You're Fired! ... (in 2022)
Algorithms: Recruiters can learn how they work and figure out how to use them -- or be replaced by them.
By Steve Goodman
Oh, my name isn't Donald Trump. Call me Al. Al Gorithm. You don't know me, but I sure do know you.
You see, I've been watching you and your habits for a while now. I'm everywhere, and you'd better get used to me. Some folks call me creepy. Sure, there are human nuances that I sometimes miss. I've been told that before. Details. I wouldn't know what to do with that fuzzy nonsense anyway.
Here's the good news: you're not getting fired tomorrow. But here's the bad news: you're getting fired six years, one month, twelve days, four minutes and 23 seconds from now. At least you have some time to prepare yourself.
Don't worry, your company won't miss you -- they have me.
I am your world. Don't believe me? When you settle in to watch that Netflix movie tonight, guess who recommended it? Me. And guess what? Because you watched two Joe Pesci movies last week I may just serve up a healthy dose of Home Alone for the next three months.
Oh, and you didn't know that I chose your boyfriend? Who do you think served up that endless list of guys who speak Spanish, love sashimi and "enjoy the outdoors?" That was me. Never again will you see anything different, unless you swipe left 1,000 times. I'm hard-headed. Once an idea gets planted in there, it takes quite a while to get it out.
Those same six Coldplay songs on the endless Pandora loop are my handiwork. But it's not my fault you sat on your phone and gave "Viva La Vida" an inadvertent thumbs up. Your Facebook news feed? Don't get me started.
Wonder why Amazon keeps serving you ads for soothing, flushable medicated wipes? It's because on April 23 you bought a box for your mother. You must really need serious soothing. Don't you? I might have missed that you put in a different shipping address. Again, mere details.
If I'm being honest, you probably shouldn't buy a car with Version 1.0 of my self-driving software, because I'm sure to make one very, very slight miscalculation, run a red light, and have to make a split-second decision between putting you into a pole and hitting that bus full of kids. I'm saving the kids. Sorry.
And even if you don't drive, I know when the next cloudburst is coming, and you know what they call it when there's one Uber driver and 14 simultaneous requests? "Surge pricing." That was my idea.
So let this be your Kodak Moment. I'm really not trying to replace you, but I am trying to make you more efficient. Maybe even improve the future of humankind.
For instance, working with several well-known research universities, I analyzed "big data" obtained from tumor samples to better understand and treat cancer, reducing death rates for some diseases by up to 50 percent. I was also unleashed to map the human genome so scientists could better understand the impact of gene sequencing in chronic conditions. And the U.S. government asked me to identify travel habits of terrorists so they can be tracked, look into weather patterns to help farmers and analyze learning techniques to better educate your children.
In job recruiting and talent rediscovery, I don't care if your last name is unpronounceable or whether you live in the sketchy part of town. Doesn't matter if your name is Barnes, Goldstein or Noble -- you'll get the same treatment from me. Isn't that a good thing? Recruiters, like all humans, bring an unconscious bias to their work and I help here, not only because I don't contemplate names, but also because I'm consistent. I don't have good days and bad days like humans do, and I don't need my morning cup of coffee to do my best work.
So don't be like Kodak. And don't be Blockbuster Video or Borders Books & Music, either. Those companies failed, and tens of thousands of employees lost their jobs, because they didn't see the iPhone, Netflix and Amazon coming.
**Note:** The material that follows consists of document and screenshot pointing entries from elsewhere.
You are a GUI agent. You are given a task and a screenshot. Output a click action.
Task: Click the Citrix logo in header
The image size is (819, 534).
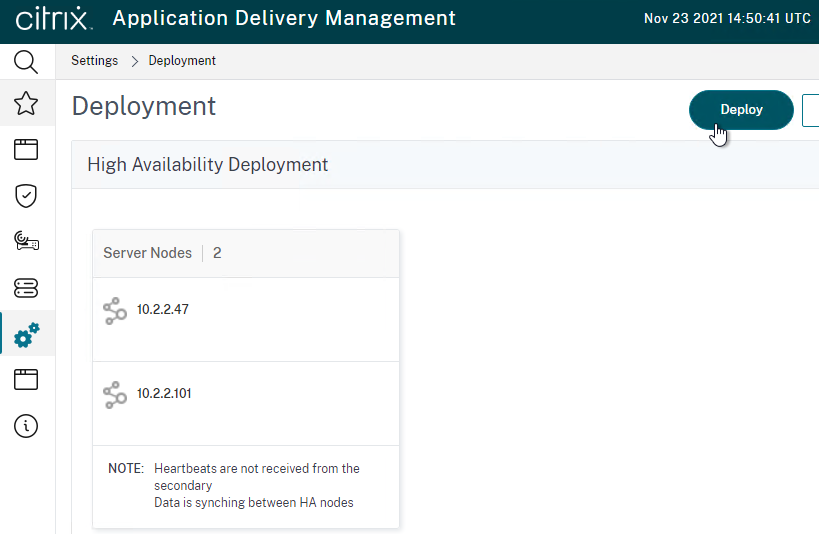(54, 19)
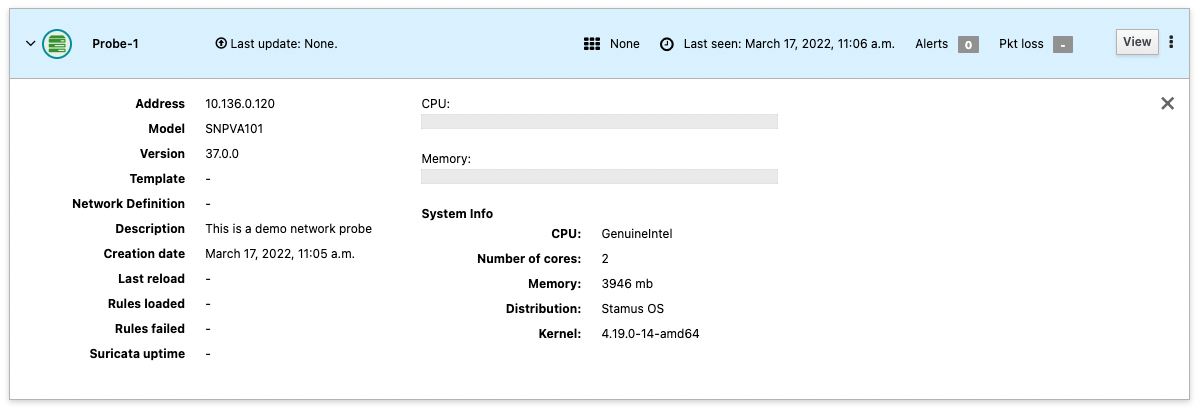Close the probe details panel
Viewport: 1200px width, 413px height.
[x=1167, y=103]
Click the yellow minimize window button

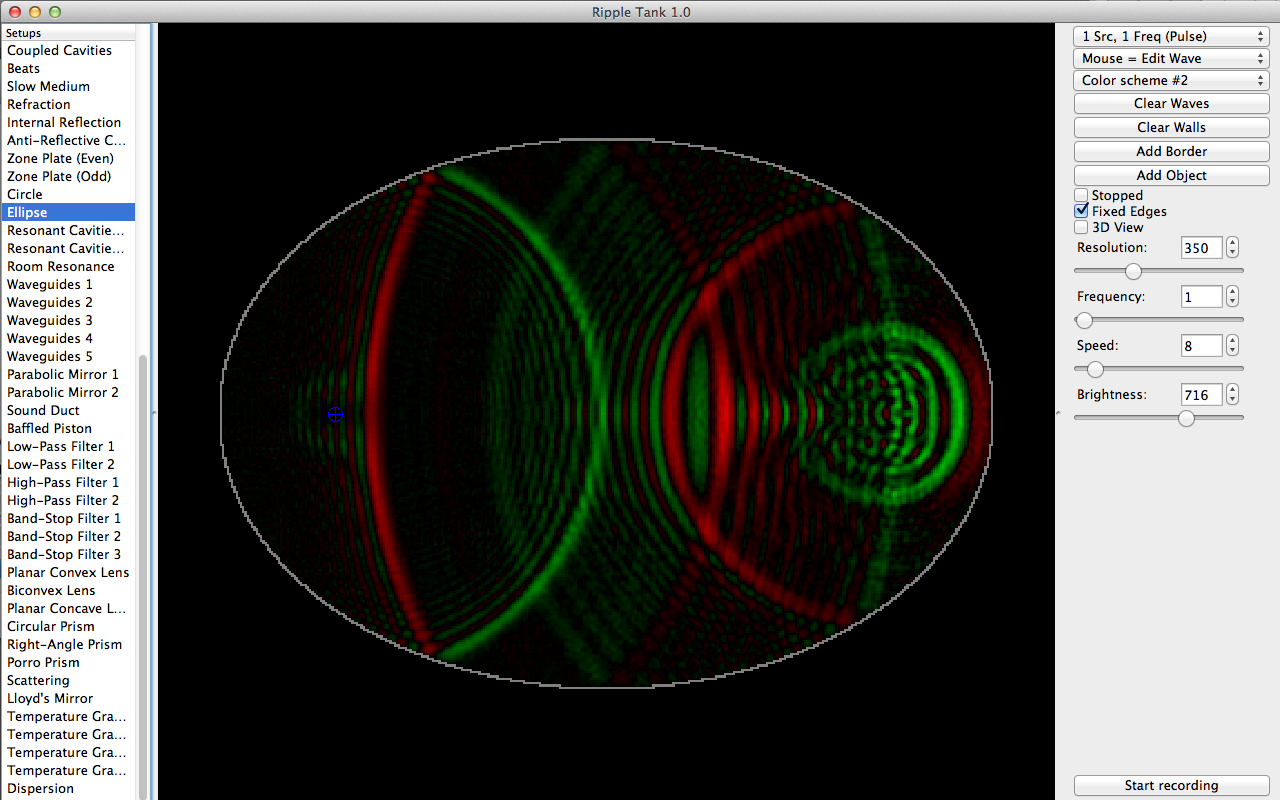[35, 12]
They didn't adapt. They didn't embrace me.
So how are you going to turn me into an asset? Your job will depend on algorithms, whether you like it or not. Ten years ago, companies didn't want their employees on LinkedIn; they thought they would get poached. Now many Fortune 500 companies, as part of the onboarding process, require new employees to update their LinkedIn profiles. Today companies embrace LinkedIn and its algorithms to help elevate their employer brands.
Nowadays, I can do more than surface the most-qualified candidates for an interview. I can examine a company's previous hiring patterns to rank job seekers based on prior work. I can stack titles against your work experience. I can identify a potential employee's entire career--quickly. I can also determine how much of that experience relates to the job posting. I rank. I derive. If you have Marketo experience, I can infer that you know Hubspot. I'm smart like that.
I can't tell you who to hire. But I can give you a shortcut to your short list. Trust me.
I will get better over time, I promise. When I was just starting in Internet search, I wasn't very good. Now you use my middle name as a verb: Google. I'm so good at searching the Internet, you can't live without me.
We're in the early innings of a nine-inning game, and there's virtually no limit to how much I can help you. So here's the deal: You just need to adapt and figure out how to use me. Otherwise, you really do have about six years left in your job.
Steve Goodman is the CEO of Restless Bandit, which uses "talent rediscovery" algorithms and artificial intelligence to search the resumes already within clients' databases to match them to current job openings.